Time of day effects in offline changes in performance

There were additional, offline, improvements in block duration by the 24-h and 1-wk retests compared with the end-training performance (F(2,52) = 6.93, P = 0.002, ɳ2 = 0.21), with no significant effect of group (F(1,26) = 0.78, P = 0.385) or group × time point interaction (F(2,52) = 1.54, P = 0.224). Nevertheless, the normalized offline improvements (gains relative to the end-training performance, in percentage) at the 24-h (9.13% ± 2.99%) and 1-wk (13.12% ± 3.51%) retests were significant in the Eve group (t(13) = 3.05, P = 0.009; t(13) = 3.73, P = 0.003, respectively) but not in the Morn group (4.24% ± 3.57%, t(13) = 1.19, P = 0.257; 3.07% ± 5.11%, t(13) = 0.60, P = 0.558 at 24 h and 1 wk, respectively) (Fig. 1A, right bars, inset).
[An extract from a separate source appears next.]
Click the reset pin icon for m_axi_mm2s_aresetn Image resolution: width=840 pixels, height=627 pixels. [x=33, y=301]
Because these results suggest a dichotomy in the offline improvement, a theoretically important observation, we further explored the likelihood of gains across the consolidation interval using Bayesian one-way repeated ANOVA with three time points (end, 24 h and 1 wk). The Bayes factor in the Morn group suggested anecdotal evidence for H0 (BF = 0.16), while the evidence for H1 in the Eve group was extremely strong (BF = 157.65).
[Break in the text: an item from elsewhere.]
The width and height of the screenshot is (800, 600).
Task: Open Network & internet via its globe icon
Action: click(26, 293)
Both the within-sequence duration and the between-sequence transition time improved offline (F(2,52) = 5.81, P = 0.005, ɳ2 = 0.18; F(2,52) = 4.49, P = 0.016, ɳ2 = 0.15; respectively). For the between-sequence transition, but not the within-sequence duration, there was a significant interaction of group × time point (F(2,52) = 3.72, P = 0.031) (Fig. 1, offline). Indeed, the effect of time point was significant in the Eve group only (F(2,26) = 13.61, P < 0.001, ɳ2 = 0.51). Moreover, at both 24 h and 1 wk postlearning, the groups differed in their offline improvements at the 24 h and 1 wk (t(26) = 2.23, P = 0.034; t(26) = 2.70, P = 0.012, respectively) (Fig. 1B, offline).

Tapping patterns

Mean durations between each two consecutive sequence key presses of the sequence were computed for each performance block. These mean values compose the individual within-sequence tapping pattern at a given block (see representative individual examples, Fig. 2A,B). Changes in strategy of sequence execution, which presumably reflect changes in the representation of the task (Povel and Collard 1982), were estimated by analyzing changes in the tapping pattern of the sequence in reference to the pattern attained at the end of practice (block 14) (Gabitov et al. 2017, 2019a,b). The end of the practice session was chosen as a reference because this allowed direct assessments of the changes in the representation of the trained sequence during both online and offline learning phases. In each group, the Fisher's transformed Pearson's correlation coefficients with the mean tapping pattern generated during block 14 were calculated for all other, preceding or succeeding, performance blocks.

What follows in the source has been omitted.